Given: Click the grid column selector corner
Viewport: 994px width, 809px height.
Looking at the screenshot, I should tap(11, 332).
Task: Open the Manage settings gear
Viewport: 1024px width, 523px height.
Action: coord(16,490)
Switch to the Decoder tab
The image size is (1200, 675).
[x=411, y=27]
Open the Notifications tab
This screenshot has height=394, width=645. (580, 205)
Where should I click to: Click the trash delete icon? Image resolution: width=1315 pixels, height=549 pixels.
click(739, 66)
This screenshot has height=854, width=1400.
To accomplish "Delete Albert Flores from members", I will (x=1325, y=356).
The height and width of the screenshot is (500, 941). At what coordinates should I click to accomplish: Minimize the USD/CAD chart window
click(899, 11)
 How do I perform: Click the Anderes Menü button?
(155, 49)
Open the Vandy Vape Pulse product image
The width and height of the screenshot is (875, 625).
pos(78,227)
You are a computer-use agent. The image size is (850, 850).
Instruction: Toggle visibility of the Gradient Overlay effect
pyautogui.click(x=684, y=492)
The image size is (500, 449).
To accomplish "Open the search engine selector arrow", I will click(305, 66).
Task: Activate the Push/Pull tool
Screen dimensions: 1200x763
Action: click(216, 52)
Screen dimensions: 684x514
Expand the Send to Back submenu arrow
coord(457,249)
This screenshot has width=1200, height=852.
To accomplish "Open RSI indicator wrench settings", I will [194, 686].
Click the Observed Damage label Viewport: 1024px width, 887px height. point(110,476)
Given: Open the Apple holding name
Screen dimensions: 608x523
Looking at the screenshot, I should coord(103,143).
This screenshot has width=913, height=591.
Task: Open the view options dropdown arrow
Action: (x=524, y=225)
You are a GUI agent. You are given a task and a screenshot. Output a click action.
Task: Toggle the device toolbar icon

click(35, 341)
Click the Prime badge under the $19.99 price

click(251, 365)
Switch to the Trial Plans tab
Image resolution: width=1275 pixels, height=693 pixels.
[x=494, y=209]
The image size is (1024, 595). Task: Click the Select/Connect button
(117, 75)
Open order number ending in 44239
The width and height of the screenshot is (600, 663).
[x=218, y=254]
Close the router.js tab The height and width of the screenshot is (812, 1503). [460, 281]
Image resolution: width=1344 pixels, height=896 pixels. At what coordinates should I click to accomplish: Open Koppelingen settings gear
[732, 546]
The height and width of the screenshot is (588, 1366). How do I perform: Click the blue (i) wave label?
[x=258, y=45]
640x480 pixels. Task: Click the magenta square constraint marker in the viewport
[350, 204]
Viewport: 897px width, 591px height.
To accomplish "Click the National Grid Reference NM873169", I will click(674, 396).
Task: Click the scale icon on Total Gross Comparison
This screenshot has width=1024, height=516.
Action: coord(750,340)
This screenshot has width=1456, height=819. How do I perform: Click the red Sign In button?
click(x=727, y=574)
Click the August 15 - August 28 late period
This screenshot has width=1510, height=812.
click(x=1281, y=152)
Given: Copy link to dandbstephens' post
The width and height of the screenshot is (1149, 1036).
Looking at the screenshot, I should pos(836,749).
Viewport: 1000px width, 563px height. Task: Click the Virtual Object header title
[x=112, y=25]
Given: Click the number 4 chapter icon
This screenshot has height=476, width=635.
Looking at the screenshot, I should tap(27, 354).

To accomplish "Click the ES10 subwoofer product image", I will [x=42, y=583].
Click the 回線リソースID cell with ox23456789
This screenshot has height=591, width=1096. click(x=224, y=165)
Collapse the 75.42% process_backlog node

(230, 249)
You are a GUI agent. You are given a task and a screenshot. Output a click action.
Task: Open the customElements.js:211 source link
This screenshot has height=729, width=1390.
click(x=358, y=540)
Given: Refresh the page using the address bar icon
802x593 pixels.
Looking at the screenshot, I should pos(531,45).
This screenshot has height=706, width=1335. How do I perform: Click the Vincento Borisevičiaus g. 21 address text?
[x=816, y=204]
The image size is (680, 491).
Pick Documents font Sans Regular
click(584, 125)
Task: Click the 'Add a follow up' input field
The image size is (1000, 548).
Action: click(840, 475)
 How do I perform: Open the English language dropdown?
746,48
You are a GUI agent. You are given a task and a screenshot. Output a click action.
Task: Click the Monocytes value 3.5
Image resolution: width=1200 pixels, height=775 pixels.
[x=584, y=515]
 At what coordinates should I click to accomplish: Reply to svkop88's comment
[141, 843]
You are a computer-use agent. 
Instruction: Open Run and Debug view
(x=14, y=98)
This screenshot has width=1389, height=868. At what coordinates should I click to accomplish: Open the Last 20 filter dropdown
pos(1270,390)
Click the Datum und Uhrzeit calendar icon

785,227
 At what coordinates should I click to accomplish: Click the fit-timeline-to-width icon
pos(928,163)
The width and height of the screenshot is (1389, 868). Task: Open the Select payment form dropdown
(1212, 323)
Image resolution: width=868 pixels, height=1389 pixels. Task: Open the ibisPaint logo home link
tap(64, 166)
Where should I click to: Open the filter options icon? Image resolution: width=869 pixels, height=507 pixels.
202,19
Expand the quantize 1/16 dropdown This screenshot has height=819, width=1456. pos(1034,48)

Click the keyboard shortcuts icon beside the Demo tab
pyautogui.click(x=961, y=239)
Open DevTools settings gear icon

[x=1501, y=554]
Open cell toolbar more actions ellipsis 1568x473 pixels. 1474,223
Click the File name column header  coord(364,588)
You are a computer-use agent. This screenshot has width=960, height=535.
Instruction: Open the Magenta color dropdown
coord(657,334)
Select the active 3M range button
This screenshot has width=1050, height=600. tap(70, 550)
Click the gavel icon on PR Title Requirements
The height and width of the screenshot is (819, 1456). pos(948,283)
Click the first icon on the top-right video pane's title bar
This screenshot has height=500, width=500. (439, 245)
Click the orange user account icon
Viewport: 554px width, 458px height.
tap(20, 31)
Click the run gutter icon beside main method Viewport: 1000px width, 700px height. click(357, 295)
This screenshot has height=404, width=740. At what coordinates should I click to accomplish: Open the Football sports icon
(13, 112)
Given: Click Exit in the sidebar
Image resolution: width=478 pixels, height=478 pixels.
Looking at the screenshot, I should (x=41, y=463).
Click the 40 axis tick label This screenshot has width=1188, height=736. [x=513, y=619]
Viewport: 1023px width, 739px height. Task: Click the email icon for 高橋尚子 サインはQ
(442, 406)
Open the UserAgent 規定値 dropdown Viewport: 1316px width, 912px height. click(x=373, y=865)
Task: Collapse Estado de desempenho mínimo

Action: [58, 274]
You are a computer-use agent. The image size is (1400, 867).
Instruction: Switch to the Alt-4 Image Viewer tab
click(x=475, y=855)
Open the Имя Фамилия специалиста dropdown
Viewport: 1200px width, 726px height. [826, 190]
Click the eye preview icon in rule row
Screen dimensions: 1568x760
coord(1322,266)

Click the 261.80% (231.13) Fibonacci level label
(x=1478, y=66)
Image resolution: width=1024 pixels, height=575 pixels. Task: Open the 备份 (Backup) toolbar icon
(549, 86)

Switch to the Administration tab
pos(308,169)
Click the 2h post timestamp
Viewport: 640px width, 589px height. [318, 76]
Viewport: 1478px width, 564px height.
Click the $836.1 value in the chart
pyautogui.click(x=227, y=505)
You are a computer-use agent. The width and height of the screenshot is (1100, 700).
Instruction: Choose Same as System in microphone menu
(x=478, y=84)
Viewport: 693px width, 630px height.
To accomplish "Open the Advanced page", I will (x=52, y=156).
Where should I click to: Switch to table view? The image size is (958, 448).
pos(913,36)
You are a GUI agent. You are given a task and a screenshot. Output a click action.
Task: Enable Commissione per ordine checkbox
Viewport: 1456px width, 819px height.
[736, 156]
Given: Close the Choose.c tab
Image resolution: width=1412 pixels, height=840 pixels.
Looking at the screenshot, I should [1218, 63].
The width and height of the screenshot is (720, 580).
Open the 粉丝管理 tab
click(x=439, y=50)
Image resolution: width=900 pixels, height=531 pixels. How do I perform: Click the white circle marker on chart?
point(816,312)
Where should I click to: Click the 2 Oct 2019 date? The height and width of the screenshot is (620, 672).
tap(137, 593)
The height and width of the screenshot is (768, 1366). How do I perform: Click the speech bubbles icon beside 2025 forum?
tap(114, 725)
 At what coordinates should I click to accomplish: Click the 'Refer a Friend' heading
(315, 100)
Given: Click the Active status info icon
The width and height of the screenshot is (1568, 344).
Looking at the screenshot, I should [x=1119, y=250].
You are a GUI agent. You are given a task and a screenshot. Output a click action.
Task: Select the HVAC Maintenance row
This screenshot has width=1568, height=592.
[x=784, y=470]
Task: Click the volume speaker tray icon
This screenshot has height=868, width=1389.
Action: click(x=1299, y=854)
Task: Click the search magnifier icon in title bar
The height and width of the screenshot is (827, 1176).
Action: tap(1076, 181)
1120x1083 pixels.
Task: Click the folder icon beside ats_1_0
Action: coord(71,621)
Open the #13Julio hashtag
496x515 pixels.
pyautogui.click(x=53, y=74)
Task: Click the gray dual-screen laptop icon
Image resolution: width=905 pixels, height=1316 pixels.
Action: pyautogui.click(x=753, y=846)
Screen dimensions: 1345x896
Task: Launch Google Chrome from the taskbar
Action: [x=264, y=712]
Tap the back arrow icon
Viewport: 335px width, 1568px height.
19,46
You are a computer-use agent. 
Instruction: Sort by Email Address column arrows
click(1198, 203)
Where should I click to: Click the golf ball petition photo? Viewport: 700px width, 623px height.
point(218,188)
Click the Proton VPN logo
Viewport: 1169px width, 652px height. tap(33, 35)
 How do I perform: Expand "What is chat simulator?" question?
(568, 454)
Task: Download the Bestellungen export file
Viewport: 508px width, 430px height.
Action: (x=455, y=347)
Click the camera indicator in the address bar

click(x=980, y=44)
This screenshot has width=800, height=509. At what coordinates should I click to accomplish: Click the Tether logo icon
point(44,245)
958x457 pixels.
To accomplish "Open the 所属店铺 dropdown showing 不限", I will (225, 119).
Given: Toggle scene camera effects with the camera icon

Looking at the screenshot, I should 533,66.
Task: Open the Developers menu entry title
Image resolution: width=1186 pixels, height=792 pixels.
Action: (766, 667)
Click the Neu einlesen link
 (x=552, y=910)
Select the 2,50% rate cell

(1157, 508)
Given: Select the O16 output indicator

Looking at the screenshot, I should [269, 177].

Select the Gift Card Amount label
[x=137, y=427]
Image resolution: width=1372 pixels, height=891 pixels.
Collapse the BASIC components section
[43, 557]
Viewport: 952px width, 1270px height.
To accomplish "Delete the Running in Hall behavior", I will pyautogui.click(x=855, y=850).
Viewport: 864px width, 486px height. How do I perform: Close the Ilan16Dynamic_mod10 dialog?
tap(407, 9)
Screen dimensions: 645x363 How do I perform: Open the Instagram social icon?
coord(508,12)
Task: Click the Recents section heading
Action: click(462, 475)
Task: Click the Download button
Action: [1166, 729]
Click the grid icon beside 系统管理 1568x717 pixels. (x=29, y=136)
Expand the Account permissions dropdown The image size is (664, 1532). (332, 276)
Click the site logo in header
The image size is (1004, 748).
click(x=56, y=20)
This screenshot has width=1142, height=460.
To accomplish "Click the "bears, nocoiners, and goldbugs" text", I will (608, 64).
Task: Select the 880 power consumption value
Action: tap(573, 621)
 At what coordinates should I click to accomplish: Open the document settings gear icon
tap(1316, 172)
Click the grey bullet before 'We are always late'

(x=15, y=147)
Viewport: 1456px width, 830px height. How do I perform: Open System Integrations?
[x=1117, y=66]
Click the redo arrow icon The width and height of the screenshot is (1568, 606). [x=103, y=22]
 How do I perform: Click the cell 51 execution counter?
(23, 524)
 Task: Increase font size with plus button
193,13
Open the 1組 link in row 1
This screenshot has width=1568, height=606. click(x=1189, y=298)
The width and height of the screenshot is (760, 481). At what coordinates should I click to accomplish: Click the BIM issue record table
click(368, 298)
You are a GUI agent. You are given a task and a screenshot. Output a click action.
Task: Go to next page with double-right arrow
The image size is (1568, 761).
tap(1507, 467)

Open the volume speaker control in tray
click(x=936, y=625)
================================
● **Do this**: Copy out word for word the stretch from the line containing "Viewport: 952px width, 1270px height." through the end of the entries.

● **Right answer**:
Viewport: 952px width, 1270px height.
To accomplish "Delete the Running in Hall behavior", I will pyautogui.click(x=855, y=850).
Viewport: 864px width, 486px height. How do I perform: Close the Ilan16Dynamic_mod10 dialog?
tap(407, 9)
Screen dimensions: 645x363 How do I perform: Open the Instagram social icon?
coord(508,12)
Task: Click the Recents section heading
Action: click(462, 475)
Task: Click the Download button
Action: [1166, 729]
Click the grid icon beside 系统管理 1568x717 pixels. (x=29, y=136)
Expand the Account permissions dropdown The image size is (664, 1532). (332, 276)
Click the site logo in header
The image size is (1004, 748).
click(x=56, y=20)
This screenshot has width=1142, height=460.
To accomplish "Click the "bears, nocoiners, and goldbugs" text", I will (608, 64).
Task: Select the 880 power consumption value
Action: tap(573, 621)
 At what coordinates should I click to accomplish: Open the document settings gear icon
tap(1316, 172)
Click the grey bullet before 'We are always late'

(x=15, y=147)
Viewport: 1456px width, 830px height. How do I perform: Open System Integrations?
[x=1117, y=66]
Click the redo arrow icon The width and height of the screenshot is (1568, 606). [x=103, y=22]
 How do I perform: Click the cell 51 execution counter?
(23, 524)
 Task: Increase font size with plus button
193,13
Open the 1組 link in row 1
This screenshot has width=1568, height=606. click(x=1189, y=298)
The width and height of the screenshot is (760, 481). At what coordinates should I click to accomplish: Click the BIM issue record table
click(368, 298)
You are a GUI agent. You are given a task and a screenshot. Output a click action.
Task: Go to next page with double-right arrow
The image size is (1568, 761).
tap(1507, 467)

Open the volume speaker control in tray
click(x=936, y=625)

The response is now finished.